---
name: qml-reproducibility
description: Reproducibility skill for making PennyLane plus PyTorch QML experiments rerunnable, comparable, and defensible.
category: reproducibility
maturity: stable
platforms:
  - opencode
  - claude-code
  - antigravity
depends_on:
  - qml-foundations
  - qml-pytorch-training
handoff_to:
  - qml-cross-framework-benchmarking
  - qml-debugging
---

# qml-reproducibility

## Purpose

Use this skill when a PennyLane + PyTorch QML workflow needs to produce rerunnable, comparable, and defensible results across reruns, machines, collaborators, or backend changes. The goal is to make experiments reproducible beyond a single notebook session by capturing seeds, data splits, configs, backend and shot settings, environment assumptions, and run metadata in a structured way.

## Use this skill when

- the same experiment must produce consistent results across reruns
- you need explicit seed control and deterministic split discipline
- a benchmark or paper claim needs reproducibility evidence
- backend choice, shot count, or runtime context must be recorded with the result
- you want run manifests, artifact naming, or checkpoint discipline
- collaborators or future-you need to rerun the exact same experiment later

## Do not use this skill when

- the workflow is currently broken and the first need is diagnosis; use `qml-debugging`
- the main task is to design the model itself; use `pennylane-qnn`
- the main task is only to clean the PyTorch boundary; use `qml-pytorch-interface`
- the main task is only to design a training loop; use `qml-pytorch-training`
- the main task is only fair comparison between already reproducible branches; use `qml-cross-framework-benchmarking`

## Required inputs

Before applying this skill, identify:

- seed policy for Python, NumPy, and Torch
- dataset split strategy and split seed
- model/training config fields that affect outcomes
- backend name, device, diff method, and shot configuration
- artifact paths for checkpoints and logs
- environment details that must be recorded for reruns

## Core rules

1. **A result without captured configuration is not reproducible.**
2. **A seeded run without a fixed split is still weak reproducibility.**
3. **Backend, shot count, and environment must be treated as experiment inputs.**
4. **Reproducibility comes before benchmarking claims.**

## Decision rules

### Seed control

- Record all seeds explicitly.
- Use one seed policy across reruns unless the experiment is intentionally a multi-seed study.
- If different libraries own randomness, capture each source explicitly.

### Data split discipline

- Use deterministic train/validation/test splits when making comparisons.
- Do not compare runs produced from different implicit splits.

### Config capture

- Capture the full experiment config, not just learning rate and seed.
- Include ansatz depth, qubit count, optimizer, backend, shot count, and metric set.

### Backend recording

- Always record simulator/backend name, shot count, and any hardware-adjacent assumptions.
- Treat backend changes as reproducibility-relevant changes, not implementation trivia.

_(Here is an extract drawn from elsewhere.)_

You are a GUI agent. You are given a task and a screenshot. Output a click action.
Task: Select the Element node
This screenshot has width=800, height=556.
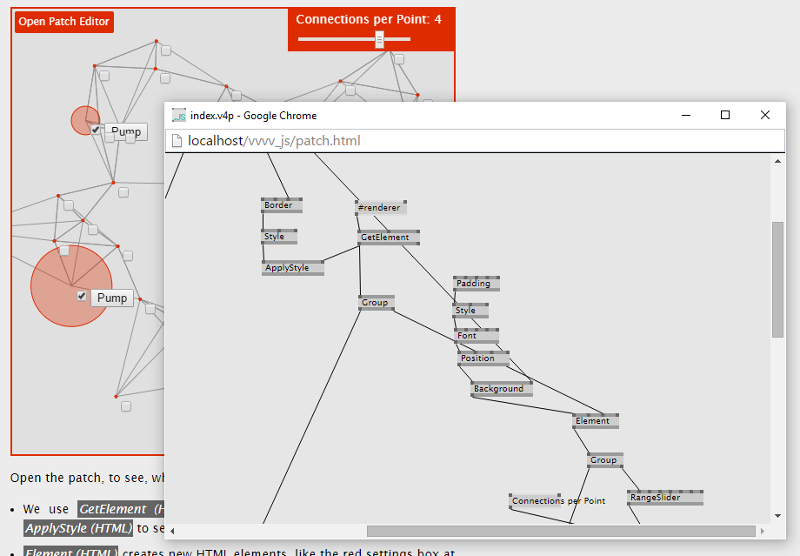click(x=595, y=421)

## Implementation guidance

### Recommended reproducibility sequence

1. Freeze the dataset split and its seed.
2. Freeze the model and training config into a structured config object or manifest.
3. Record backend/device/shot settings.
4. Use consistent artifact naming for checkpoints and logs.
5. Store enough metadata to rerun or audit the result later.

### Recommended code-shape pattern

- one config object for model + training + backend
- one seed setup function
- one manifest or metadata writer
- one artifact naming convention tied to config and run identity

### Minimum reproducibility artifacts

- config snapshot
- seed values
- backend and shot metadata
- metric outputs
- artifact paths or checkpoint names

## Pitfalls to avoid

- claiming reproducibility with only a single hardcoded seed
- changing data split and model config in the same comparison
- failing to record backend and shot settings
- relying on notebook state instead of explicit manifests
- reporting a result that cannot be recreated from saved metadata

## Verification checklist

- seeds are explicit
- split policy is explicit
- model/training/backend config is recorded
- backend and shot metadata are preserved
- artifacts have stable naming
- another run can reproduce the experimental setup without guessing

## Output standard

When this skill is applied well, a QML experiment should be rerunnable and auditable, not just successful once.